Elevated CO2 levels cause mitochondrial dysfunction and impair cell proliferation

Christine U. Vohwinkel, Emilia Lecuona, Haying Sun, Natascha Sommer, István Vadász, Navdeep S. Chandel, Jacob I. Sznajder*

*Corresponding author for this work

Research output: Contribution to journalArticlepeer-review

133 Scopus citations


Elevated CO 2 concentrations (hypercapnia) occur in patients with severe lung diseases. Here, we provide evidence that high CO 2 levels decrease O 2 consumption and ATP production and impair cell proliferation independently of acidosis and hypoxia in fibroblasts (N12) and alveolar epithelial cells (A549). Cells exposed to elevated CO 2 died in galactose medium as well as when glucose-6-phosphate isomerase was knocked down, suggesting mitochondrial dysfunction. High CO 2 levels led to increased levels of microRNA-183 (miR-183), which in turn decreased expression of IDH2 (isocitrate dehydrogenase 2).

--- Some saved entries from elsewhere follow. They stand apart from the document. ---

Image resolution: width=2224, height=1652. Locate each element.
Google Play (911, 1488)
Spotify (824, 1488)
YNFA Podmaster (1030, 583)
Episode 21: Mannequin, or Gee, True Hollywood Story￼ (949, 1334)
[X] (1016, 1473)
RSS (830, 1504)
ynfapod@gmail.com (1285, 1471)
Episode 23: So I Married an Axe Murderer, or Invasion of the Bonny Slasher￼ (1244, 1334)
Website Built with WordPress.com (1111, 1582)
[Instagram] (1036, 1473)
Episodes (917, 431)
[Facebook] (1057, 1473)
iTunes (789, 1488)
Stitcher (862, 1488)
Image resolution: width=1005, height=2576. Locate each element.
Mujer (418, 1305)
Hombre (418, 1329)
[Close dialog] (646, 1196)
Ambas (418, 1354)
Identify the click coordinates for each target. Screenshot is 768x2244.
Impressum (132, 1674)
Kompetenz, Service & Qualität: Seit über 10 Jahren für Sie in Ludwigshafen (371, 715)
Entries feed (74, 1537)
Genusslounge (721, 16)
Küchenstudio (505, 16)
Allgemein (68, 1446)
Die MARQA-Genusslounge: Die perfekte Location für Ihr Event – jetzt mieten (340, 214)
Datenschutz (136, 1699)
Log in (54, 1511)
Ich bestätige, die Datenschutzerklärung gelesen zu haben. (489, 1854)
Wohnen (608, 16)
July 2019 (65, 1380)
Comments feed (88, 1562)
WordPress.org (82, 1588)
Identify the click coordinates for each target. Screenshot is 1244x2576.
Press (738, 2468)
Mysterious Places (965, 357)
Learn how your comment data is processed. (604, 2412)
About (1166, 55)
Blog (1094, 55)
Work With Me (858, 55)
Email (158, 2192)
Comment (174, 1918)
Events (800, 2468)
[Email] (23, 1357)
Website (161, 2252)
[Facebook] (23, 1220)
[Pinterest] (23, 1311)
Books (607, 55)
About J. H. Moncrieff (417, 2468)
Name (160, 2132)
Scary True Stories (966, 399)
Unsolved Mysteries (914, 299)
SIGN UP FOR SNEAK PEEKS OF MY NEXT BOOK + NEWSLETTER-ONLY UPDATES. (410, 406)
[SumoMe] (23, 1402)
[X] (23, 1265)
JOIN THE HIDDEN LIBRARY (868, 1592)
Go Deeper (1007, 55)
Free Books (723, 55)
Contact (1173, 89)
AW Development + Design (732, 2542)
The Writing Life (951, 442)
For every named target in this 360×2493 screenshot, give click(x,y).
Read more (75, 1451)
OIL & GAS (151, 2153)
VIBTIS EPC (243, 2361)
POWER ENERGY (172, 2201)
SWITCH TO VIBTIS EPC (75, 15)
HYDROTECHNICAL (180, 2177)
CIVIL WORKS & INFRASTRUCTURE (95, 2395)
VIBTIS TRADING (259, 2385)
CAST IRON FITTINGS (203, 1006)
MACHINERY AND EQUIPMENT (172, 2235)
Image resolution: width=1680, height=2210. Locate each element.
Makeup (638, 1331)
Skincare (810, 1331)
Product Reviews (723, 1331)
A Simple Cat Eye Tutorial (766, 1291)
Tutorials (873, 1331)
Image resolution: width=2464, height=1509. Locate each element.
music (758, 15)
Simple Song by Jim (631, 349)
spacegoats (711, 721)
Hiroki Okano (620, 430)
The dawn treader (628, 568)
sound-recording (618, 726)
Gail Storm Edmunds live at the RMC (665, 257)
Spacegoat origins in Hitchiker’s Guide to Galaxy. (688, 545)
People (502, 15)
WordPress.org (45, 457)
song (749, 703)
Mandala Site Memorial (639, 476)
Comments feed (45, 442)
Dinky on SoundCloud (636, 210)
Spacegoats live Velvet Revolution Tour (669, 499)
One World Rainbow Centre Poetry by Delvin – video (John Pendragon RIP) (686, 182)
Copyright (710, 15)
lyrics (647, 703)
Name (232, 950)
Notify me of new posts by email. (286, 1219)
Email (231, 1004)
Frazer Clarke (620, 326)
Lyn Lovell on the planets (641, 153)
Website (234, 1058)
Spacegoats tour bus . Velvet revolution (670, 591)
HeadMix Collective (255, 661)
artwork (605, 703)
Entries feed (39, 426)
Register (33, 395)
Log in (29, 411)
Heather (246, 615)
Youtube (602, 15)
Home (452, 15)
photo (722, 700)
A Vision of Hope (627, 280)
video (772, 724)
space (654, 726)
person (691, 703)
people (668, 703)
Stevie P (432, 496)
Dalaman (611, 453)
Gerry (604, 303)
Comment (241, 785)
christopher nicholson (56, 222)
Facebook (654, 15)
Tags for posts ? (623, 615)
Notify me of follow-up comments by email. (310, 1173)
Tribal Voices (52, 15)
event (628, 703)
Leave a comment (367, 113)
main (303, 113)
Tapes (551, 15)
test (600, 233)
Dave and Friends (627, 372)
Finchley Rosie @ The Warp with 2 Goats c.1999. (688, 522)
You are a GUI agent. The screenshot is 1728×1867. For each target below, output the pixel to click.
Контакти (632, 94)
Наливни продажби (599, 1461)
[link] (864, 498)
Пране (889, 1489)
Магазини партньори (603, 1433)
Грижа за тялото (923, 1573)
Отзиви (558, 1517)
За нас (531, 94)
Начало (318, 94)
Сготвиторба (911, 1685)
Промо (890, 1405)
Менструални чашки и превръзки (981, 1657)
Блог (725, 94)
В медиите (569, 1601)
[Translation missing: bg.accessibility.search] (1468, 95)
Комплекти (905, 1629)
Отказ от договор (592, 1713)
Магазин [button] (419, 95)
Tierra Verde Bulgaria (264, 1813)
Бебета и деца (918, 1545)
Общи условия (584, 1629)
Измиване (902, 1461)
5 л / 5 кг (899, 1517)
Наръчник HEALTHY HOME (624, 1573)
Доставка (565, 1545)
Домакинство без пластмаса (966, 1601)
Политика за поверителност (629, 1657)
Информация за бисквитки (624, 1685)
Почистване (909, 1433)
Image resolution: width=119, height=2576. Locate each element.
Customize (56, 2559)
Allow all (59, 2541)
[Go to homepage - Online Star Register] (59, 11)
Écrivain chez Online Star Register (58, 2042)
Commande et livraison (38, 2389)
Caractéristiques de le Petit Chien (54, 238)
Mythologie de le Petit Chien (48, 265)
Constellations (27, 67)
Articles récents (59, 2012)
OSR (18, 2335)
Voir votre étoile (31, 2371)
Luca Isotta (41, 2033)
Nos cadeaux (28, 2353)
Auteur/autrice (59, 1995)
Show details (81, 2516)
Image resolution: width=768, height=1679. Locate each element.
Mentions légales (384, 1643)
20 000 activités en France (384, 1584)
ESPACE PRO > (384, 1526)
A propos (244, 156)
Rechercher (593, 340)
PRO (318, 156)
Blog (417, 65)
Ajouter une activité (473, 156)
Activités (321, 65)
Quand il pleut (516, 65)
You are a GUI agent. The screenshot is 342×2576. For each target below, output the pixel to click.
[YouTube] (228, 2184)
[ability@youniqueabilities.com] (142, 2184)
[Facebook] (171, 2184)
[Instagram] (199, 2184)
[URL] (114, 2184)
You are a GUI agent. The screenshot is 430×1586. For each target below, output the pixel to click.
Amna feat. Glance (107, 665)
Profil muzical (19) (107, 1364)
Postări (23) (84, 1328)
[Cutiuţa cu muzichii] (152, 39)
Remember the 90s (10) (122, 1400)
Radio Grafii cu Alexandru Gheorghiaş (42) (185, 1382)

The high CO 2-induced decrease in cell proliferation was rescued by α-ketoglutarate and overexpression of IDH2, whereas proliferation decreased in normocapnic cells transfected with siRNA for IDH2. Also, overexpression of miR-183 decreased IDH2 (mRNA and protein) as well as cell proliferation under normocapnic conditions, whereas inhibition of miR-183 rescued the normal proliferation phenotype in cells exposed to elevated levels of CO 2. Accordingly, we provide evidence that high CO 2 induces miR-183, which down-regulates IDH2, thus impairing mitochondrial function and cell proliferation. These results are of relevance to patients with hypercapnia such as those with chronic obstructive pulmonary disease, asthma, cystic fibrosis, bronchopulmonary dysplasia, and muscular dystrophies.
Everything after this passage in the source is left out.